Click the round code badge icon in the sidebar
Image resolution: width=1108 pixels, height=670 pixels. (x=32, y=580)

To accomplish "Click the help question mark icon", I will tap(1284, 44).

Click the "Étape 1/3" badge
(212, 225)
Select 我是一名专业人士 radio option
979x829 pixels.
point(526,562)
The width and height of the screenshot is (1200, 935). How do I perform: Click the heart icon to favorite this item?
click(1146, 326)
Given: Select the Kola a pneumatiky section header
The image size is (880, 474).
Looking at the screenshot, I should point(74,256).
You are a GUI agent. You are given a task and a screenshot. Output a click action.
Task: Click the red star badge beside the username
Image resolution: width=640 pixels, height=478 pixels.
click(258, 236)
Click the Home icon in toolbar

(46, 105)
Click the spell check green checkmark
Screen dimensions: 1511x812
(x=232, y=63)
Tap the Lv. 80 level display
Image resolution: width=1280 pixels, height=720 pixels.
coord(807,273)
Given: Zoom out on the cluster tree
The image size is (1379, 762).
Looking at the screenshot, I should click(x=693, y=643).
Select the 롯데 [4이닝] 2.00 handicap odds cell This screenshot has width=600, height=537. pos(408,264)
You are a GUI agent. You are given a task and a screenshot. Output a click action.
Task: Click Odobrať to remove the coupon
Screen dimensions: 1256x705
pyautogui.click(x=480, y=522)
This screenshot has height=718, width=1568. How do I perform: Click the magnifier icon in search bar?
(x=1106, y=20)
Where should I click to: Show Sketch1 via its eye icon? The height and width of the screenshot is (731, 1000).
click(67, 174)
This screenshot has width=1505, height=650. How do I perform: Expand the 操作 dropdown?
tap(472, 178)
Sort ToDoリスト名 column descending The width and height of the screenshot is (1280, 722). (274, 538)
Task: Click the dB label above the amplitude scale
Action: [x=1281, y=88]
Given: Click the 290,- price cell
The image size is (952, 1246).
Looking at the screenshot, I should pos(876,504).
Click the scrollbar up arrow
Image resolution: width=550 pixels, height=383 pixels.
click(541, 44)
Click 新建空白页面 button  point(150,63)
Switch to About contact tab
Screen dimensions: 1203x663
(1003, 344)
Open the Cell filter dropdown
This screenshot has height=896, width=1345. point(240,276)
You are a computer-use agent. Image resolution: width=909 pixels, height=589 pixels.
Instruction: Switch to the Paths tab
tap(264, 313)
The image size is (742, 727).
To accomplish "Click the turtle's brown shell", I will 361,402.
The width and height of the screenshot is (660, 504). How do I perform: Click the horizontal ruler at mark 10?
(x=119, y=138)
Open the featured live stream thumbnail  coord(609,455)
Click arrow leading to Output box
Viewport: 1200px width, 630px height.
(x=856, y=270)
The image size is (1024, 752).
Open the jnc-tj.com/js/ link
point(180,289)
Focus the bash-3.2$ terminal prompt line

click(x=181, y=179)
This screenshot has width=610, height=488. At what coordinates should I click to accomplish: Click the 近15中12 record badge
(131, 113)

What you need to do – Copy task. Give back the whole listing exactly as written.

Response box –
Click the round code badge icon in the sidebar
Image resolution: width=1108 pixels, height=670 pixels. (x=32, y=580)

To accomplish "Click the help question mark icon", I will tap(1284, 44).

Click the "Étape 1/3" badge
(212, 225)
Select 我是一名专业人士 radio option
979x829 pixels.
point(526,562)
The width and height of the screenshot is (1200, 935). How do I perform: Click the heart icon to favorite this item?
click(1146, 326)
Given: Select the Kola a pneumatiky section header
The image size is (880, 474).
Looking at the screenshot, I should point(74,256).
You are a GUI agent. You are given a task and a screenshot. Output a click action.
Task: Click the red star badge beside the username
Image resolution: width=640 pixels, height=478 pixels.
click(258, 236)
Click the Home icon in toolbar

(46, 105)
Click the spell check green checkmark
Screen dimensions: 1511x812
(x=232, y=63)
Tap the Lv. 80 level display
Image resolution: width=1280 pixels, height=720 pixels.
coord(807,273)
Given: Zoom out on the cluster tree
The image size is (1379, 762).
Looking at the screenshot, I should click(x=693, y=643).
Select the 롯데 [4이닝] 2.00 handicap odds cell This screenshot has width=600, height=537. pos(408,264)
You are a GUI agent. You are given a task and a screenshot. Output a click action.
Task: Click Odobrať to remove the coupon
Screen dimensions: 1256x705
pyautogui.click(x=480, y=522)
This screenshot has height=718, width=1568. How do I perform: Click the magnifier icon in search bar?
(x=1106, y=20)
Where should I click to: Show Sketch1 via its eye icon? The height and width of the screenshot is (731, 1000).
click(67, 174)
This screenshot has width=1505, height=650. How do I perform: Expand the 操作 dropdown?
tap(472, 178)
Sort ToDoリスト名 column descending The width and height of the screenshot is (1280, 722). (274, 538)
Task: Click the dB label above the amplitude scale
Action: [x=1281, y=88]
Given: Click the 290,- price cell
The image size is (952, 1246).
Looking at the screenshot, I should pos(876,504).
Click the scrollbar up arrow
Image resolution: width=550 pixels, height=383 pixels.
click(541, 44)
Click 新建空白页面 button  point(150,63)
Switch to About contact tab
Screen dimensions: 1203x663
(1003, 344)
Open the Cell filter dropdown
This screenshot has height=896, width=1345. point(240,276)
You are a computer-use agent. Image resolution: width=909 pixels, height=589 pixels.
Instruction: Switch to the Paths tab
tap(264, 313)
The image size is (742, 727).
To accomplish "Click the turtle's brown shell", I will 361,402.
The width and height of the screenshot is (660, 504). How do I perform: Click the horizontal ruler at mark 10?
(x=119, y=138)
Open the featured live stream thumbnail  coord(609,455)
Click arrow leading to Output box
Viewport: 1200px width, 630px height.
(x=856, y=270)
The image size is (1024, 752).
Open the jnc-tj.com/js/ link
point(180,289)
Focus the bash-3.2$ terminal prompt line

click(x=181, y=179)
This screenshot has width=610, height=488. At what coordinates should I click to accomplish: Click the 近15中12 record badge
(131, 113)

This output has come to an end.